The tropical climate was the perfect complement to enjoy its golden beaches, enamoring every visitor with breathtaking sunsets. However, this charm has been diminishing due to a seemingly unstoppable wave of violence that every year has Acapulco disputing first place among the cities with more homicides in Mexico. In times of more pleasant memories, the actor Peter Johann Weissmüller, better known as Johnny Weissmüller, was impressed with every corner of the place after the film "Tarzan and the Sirens" was shot in the port in 1948.
He was particularly taken with the "Los Flamingos" hotel, making this "marvelous paradise" his home. Weissmüller and fellow actor John Wayne became owners of the hotel and decided to create 36 more rooms that turned it into the hideout of the "Hollywood Gang" during the period 1950-1984, hosting figures such as Cary Grant, Fred McMurray, Red Skelton, Rex Allen, Bo Roos, Errol Flynn, and Richard Widmark. During this period the hotel became a meeting point for the "jet set", hosting the best parties in the port and in Mexico. Only actors, politicians, and representatives of the social elite were welcome.

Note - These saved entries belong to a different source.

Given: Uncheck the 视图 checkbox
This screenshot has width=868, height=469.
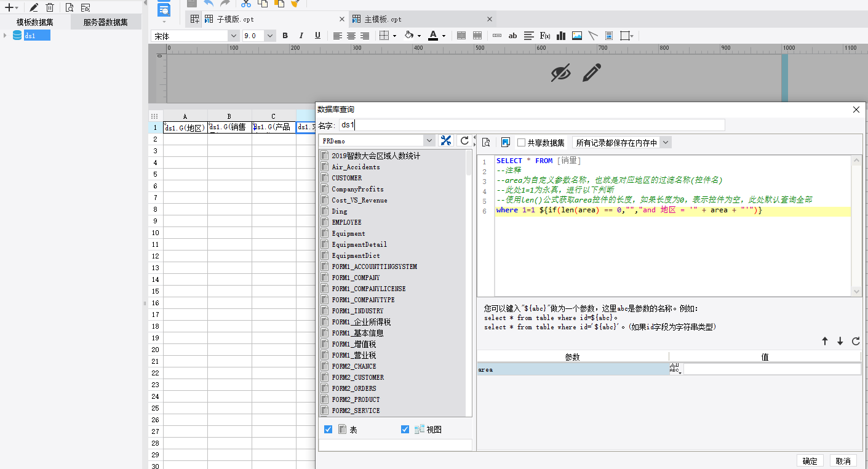Looking at the screenshot, I should (x=405, y=430).
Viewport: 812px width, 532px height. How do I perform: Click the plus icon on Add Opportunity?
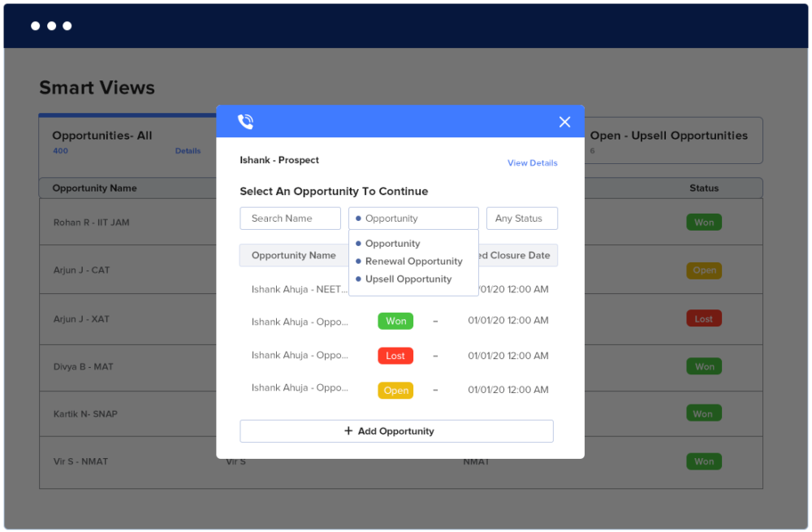pos(348,430)
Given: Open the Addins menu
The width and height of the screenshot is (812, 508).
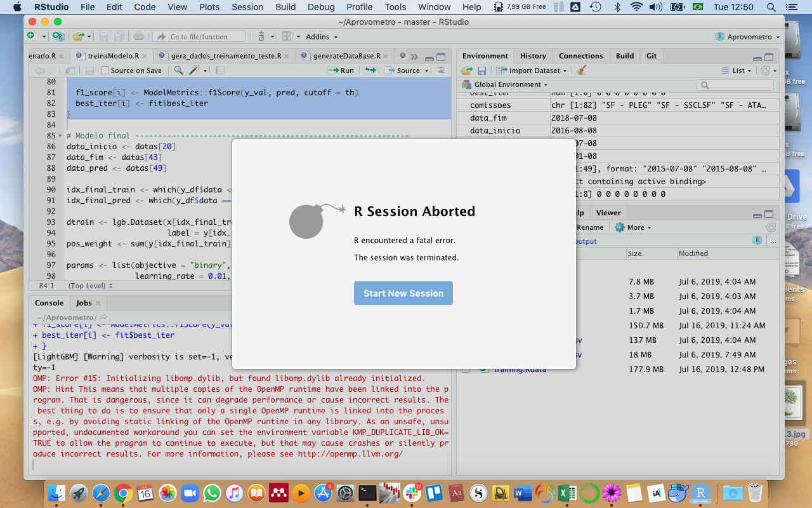Looking at the screenshot, I should 318,37.
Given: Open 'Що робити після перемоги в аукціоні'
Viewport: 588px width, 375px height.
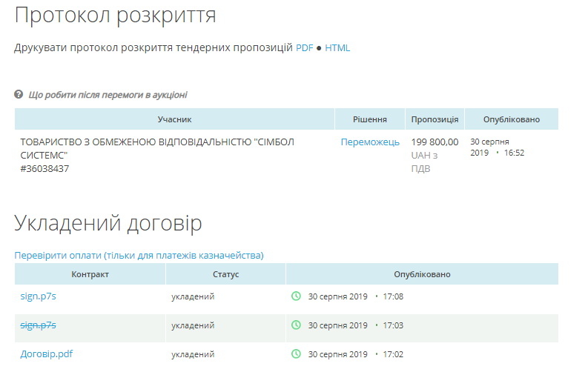Looking at the screenshot, I should click(x=108, y=95).
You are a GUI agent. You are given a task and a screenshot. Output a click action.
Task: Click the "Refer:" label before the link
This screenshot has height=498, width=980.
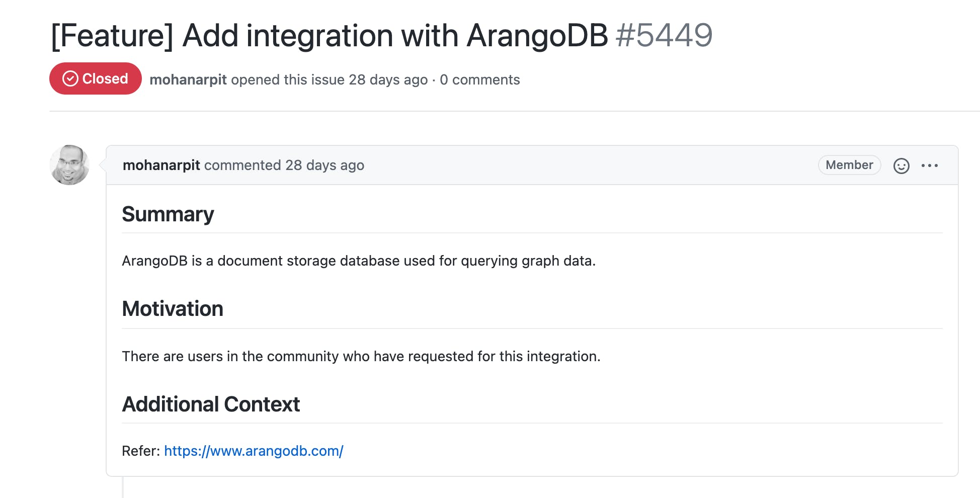tap(141, 451)
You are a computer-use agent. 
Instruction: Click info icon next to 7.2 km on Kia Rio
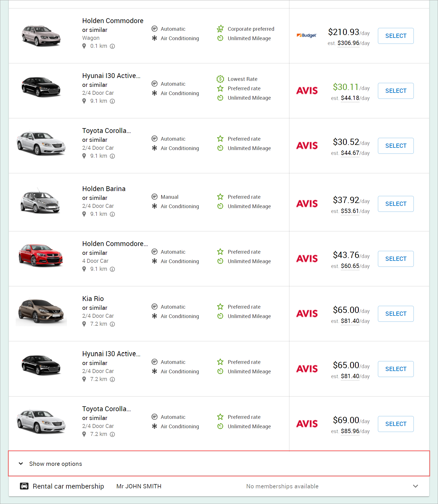[x=112, y=324]
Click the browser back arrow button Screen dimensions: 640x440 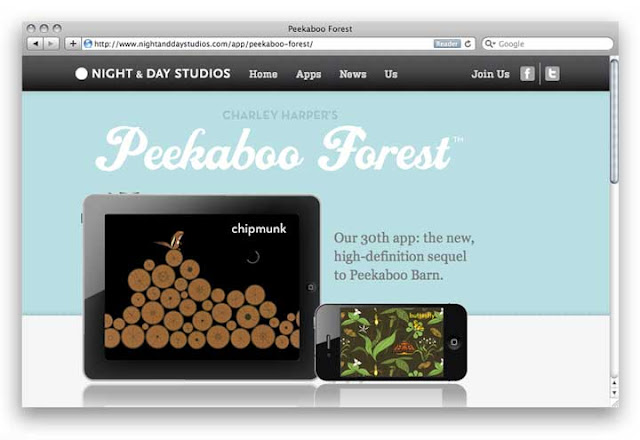point(36,44)
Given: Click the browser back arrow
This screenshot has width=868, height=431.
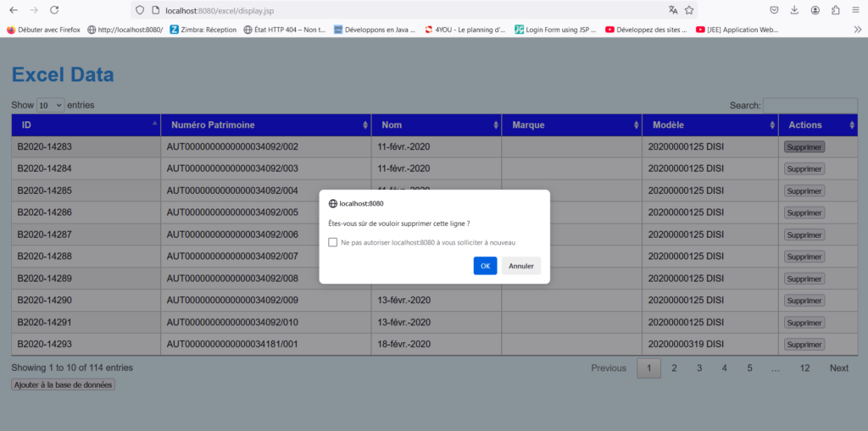Looking at the screenshot, I should (14, 10).
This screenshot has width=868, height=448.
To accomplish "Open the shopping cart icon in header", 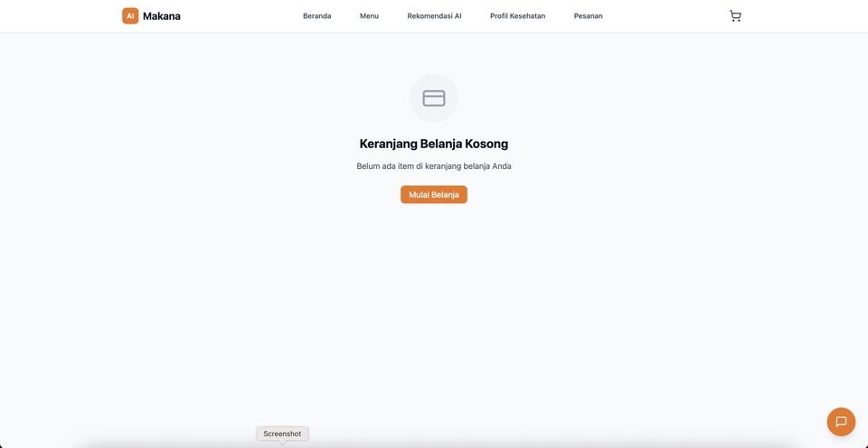I will point(735,16).
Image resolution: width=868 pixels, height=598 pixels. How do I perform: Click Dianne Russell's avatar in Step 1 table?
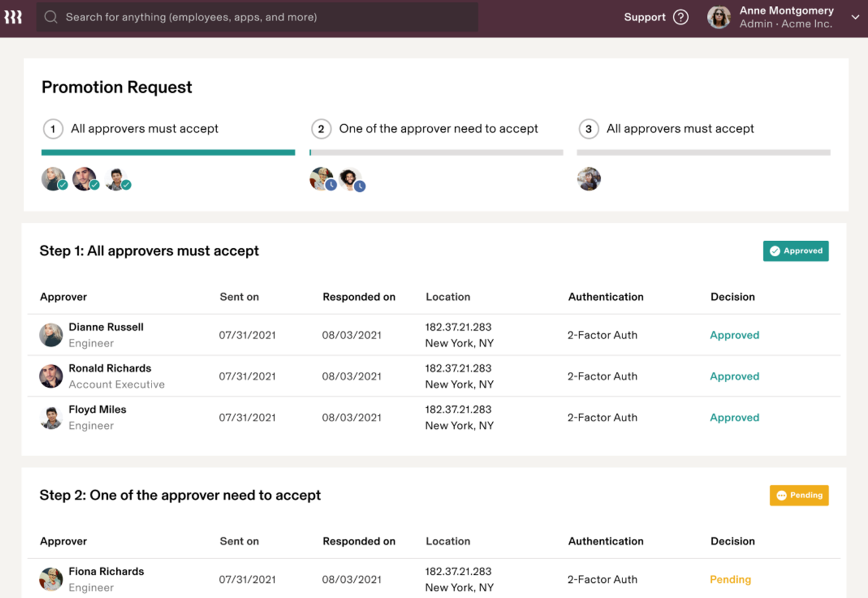tap(51, 334)
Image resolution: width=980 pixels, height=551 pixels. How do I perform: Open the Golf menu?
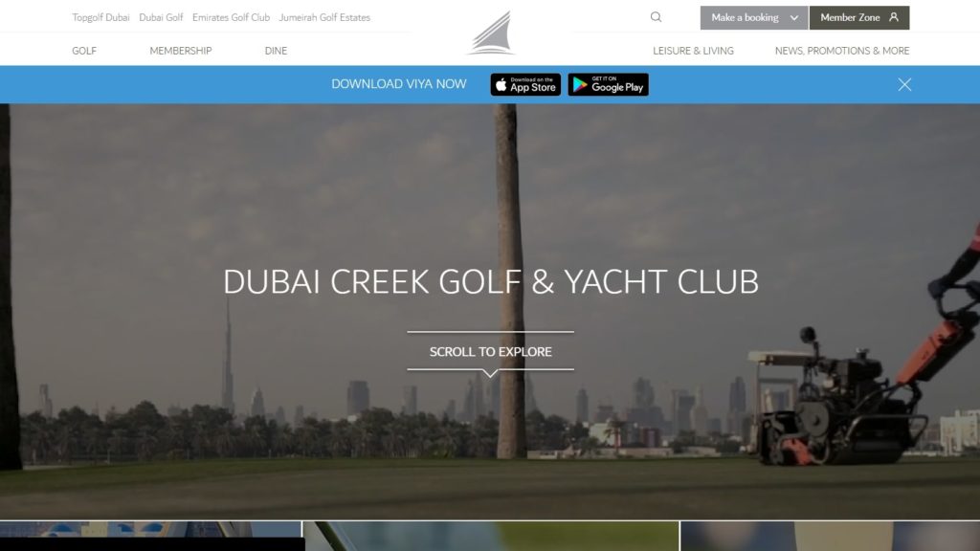click(84, 51)
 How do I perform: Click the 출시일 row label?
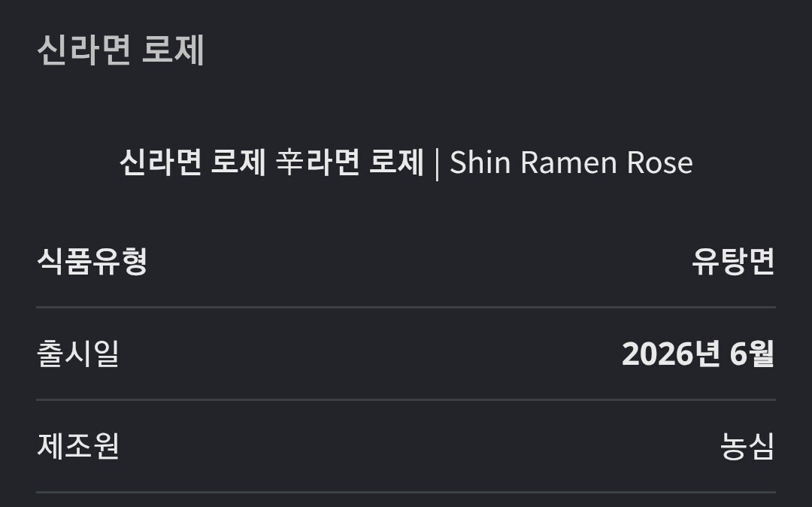[78, 354]
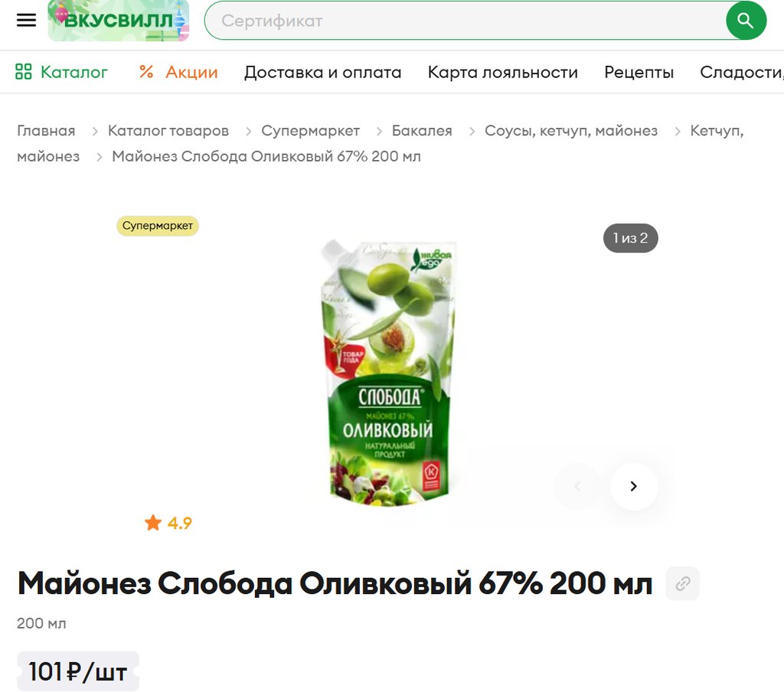Go to Главная breadcrumb link
Screen dimensions: 784x692
tap(46, 130)
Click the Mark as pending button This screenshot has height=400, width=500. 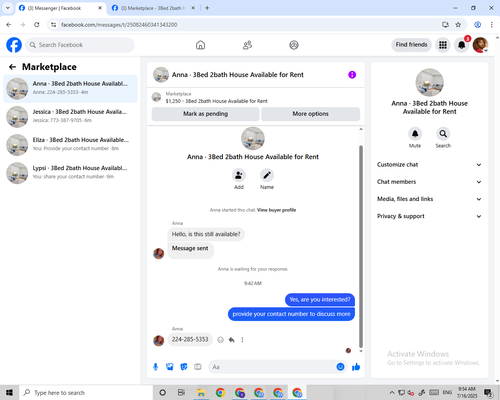click(206, 114)
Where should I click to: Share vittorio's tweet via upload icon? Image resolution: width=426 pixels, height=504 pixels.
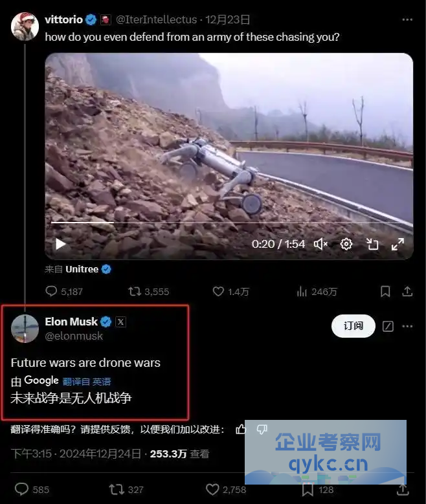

Although Weissmüller was a good host, the noise caused by the never-ending parties could be heard in his room, which was next to the bar where they took place, so he decided to build a house for him inside the complex, away from the noise. Thinking about every detail of the house, Weissmüller decided to build it in a particular way, making reference to each of his films. Known as the "Tarzan House" or "Round House", it is designed like the huts in the film "Tarzan of the Apes", with a circular perimeter, after the natives of Africa told him that in this way evil spirits would not enter his home, since it has no corners.
It is said that when Weissmüller suffered from a chronic brain syndrome, he was driven to scare people by uttering the famous cry of the king of the jungle characteristic of his films in the corridor of his residence.
Inside there are two rooms with bathrooms and a living room, at the entrance, there is a bush with the face of his best friend Cheetah, the chimpanzee that was his filming partner during the Tarzan saga, and the viewpoint is shaped like a crocodile jaw, simulating the teeth with chipped stones. From there descends a cliff twice as high as La Quebrada de Acapulco, where the most emblematic diving show of the port is presented, at 45 meters ( 150 feet) in height. Weissmüller lived at the Casa Redonda for approximately twenty-one years (1963-1984) with his fifth and last wife, Maria Brock Mandell Bauman, until he had to be isolated from everyone around him because he would have angry outbursts every time they visited him.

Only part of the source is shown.